Re: [exim] www.rellits.com ssl tutorial worked for courier, …

Page principale
Supprimer ce message
Répondre à ce message
Auteur: Tommy Butler
Date:  
À: Christian Stiller
CC: exim-users
Sujet: Re: [exim] www.rellits.com ssl tutorial worked for courier, butnot exim
Christian Stiller wrote:

> Tommy Butler wrote:
>
>> Using the great tutorial/howto for self-signed SSL certs to use with
>> courier MTA and courier IMAP MTA worked just great! Only problem is
>> that exim doesn't work with the certs. I'm using exim4. Does the
>> howto at http://www.rellits.com/rellits/exim.html only work for
>> exim3?? What am I doing wrong?
>
> I didn't see the cert file being referenced in your config.
> Try somthing like
>
> tls_certificate = /etc/ssl/certs/smtp.pem
> tls_advertise_hosts = *
>
> in your main section. Once you have done that, you should be able to use
> SSL. Then you can add soemthing like
>
> accept  authenticated = *
>         encrypted = *

>
> in the ACL to only accept authentication if it was encrypted.
> (both those things should have been in the howto)
> If that doesn't work, let us know what error / message you get...

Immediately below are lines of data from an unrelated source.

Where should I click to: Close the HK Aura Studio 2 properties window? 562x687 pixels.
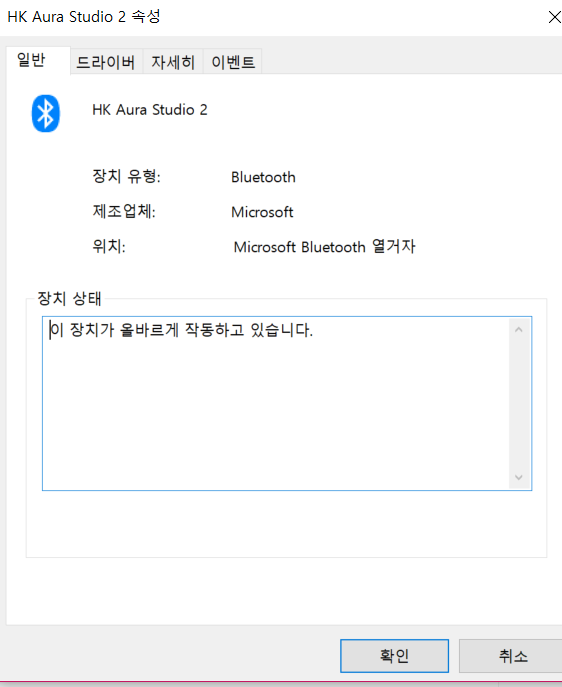click(x=554, y=17)
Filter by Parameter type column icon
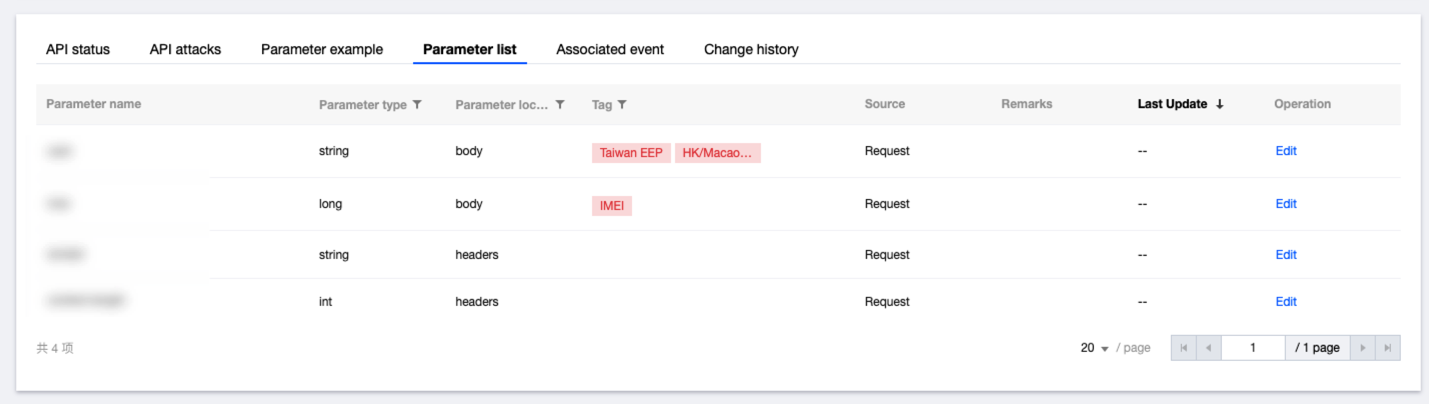This screenshot has height=404, width=1429. coord(417,105)
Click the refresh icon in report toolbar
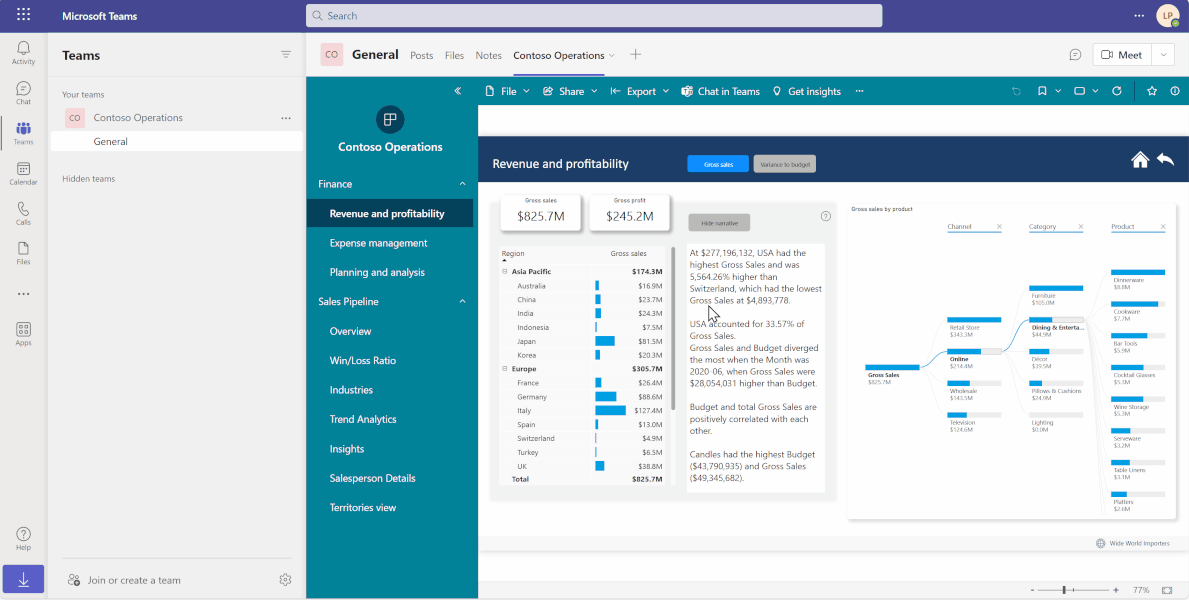 click(x=1116, y=91)
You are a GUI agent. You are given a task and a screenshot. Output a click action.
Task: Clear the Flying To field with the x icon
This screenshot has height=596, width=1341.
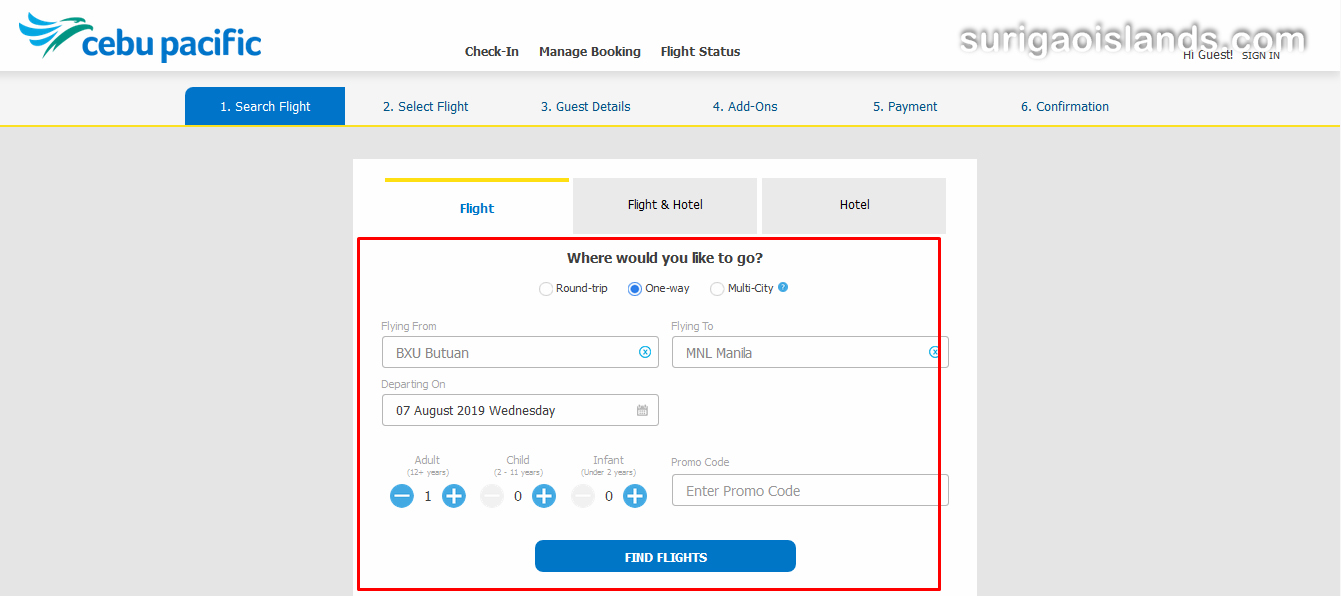[x=935, y=352]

Where do I put this in my config? My exim installation (on Debian
sarge) uses the /etc/conf.d/ directory configuration style. I don't
understand how the configuration files get patched together when I run
update-exim4.conf. All I know is that somehow they get conglomerated
into /var/lib/exim4/config.autogenerated

I thought I did the right thing when I edited
conf.d/main/03_exim-4config_tlsoptions...

$ pwd
/etc/exim4
$ grep -ri pem *
conf.d/main/03_exim4-config_tlsoptions:tls_certificate =
/etc/ssl/certs/smtp.pem
conf.d/main/03_exim4-config_tlsoptions:tls_privatekey =
/etc/ssl/private/mail.cityairlines.net.key.nopass.pem

I'm bewildered. In order to help everyone see my actual config, I tar
-czf'ed my config into http://cityairlines.net/conf.d.tgz

Can anyone tell what's wrong with my setup, and tell me how to fix it?
Wow, I really appreciate all the high quality help I've had so far.
Exim is very well supported by it's community. (Whether large or small,
it's the quality of the help that makes software usable or not, imho.)

--
Tommy Butler
tommy@??? <mailto:tommy@atrixnet.com>